The development of gamma-aminobutyric acid-immunoreactivity (GABA-I) in nucleus magnocellularis (NM) and nucleus laminaris (NL) of the chick was studied by using an antiserum to GABA. In posthatch chicks, GABA-I is localized to small, round punctate structures in the neuropil and surrounding nerve cell bodies. Electron microscopic immunocytochemistry demonstrates that these puncta make synaptic contact with neuronal cell bodies in NM; thus, they are believed to be axon terminals. GABAergic terminals are distributed in a gradient of increasing density from the rostromedial to the caudolateral regions of NM. The distribution of GABA-I was studied during embryonic development. At embryonic days (E) 9-11, there is little GABA-I staining in either NM or NL. Around E12-14, a few fibers are immunopositive but no gradient is seen. More GABA-I structures are present at E14-15. They are reminiscent of axons with varicosities along their length, preterminal axonal thickenings and fiber plexuses. At E15, terminals become apparent circumscribing neuronal somata and are also discernible in the neuropil of both nuclei. In E16-17 embryos, terminals are the predominantly labeled GABA-I structures and they are uniformly distributed throughout NM. The density of GABAergic terminals increases in caudolateral regions of NM such that by E17-19, there is a gradient of increasing density of GABA-I terminals from the rostromedial to caudolateral regions of NM. The steepness of this gradient increases during development and is the greatest in posthatch (P) chicks.

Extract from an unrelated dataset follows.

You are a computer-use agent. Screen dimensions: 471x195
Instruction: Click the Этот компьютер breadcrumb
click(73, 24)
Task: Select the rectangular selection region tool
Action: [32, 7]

Cell bodies labeled with the GABA antiserum are located around the borders of both NM and NL and in the neuropil between these two nuclei. Occasionally, GABA-I neurons can be found within these auditory brainstem nuclei in both embryonic and posthatch chicks. Nucleus angularis (NA) contains some GABAergic cells. The appearance of GABA-I terminals around E15 is correlated in time with the formation of end-bulbs of Held on NM neurons. Thus, the ontogeny of presumed inhibitory inputs to chick auditory brainstem nuclei temporally correlates with, and could modulate the development of, excitatory auditory afferent structure and function.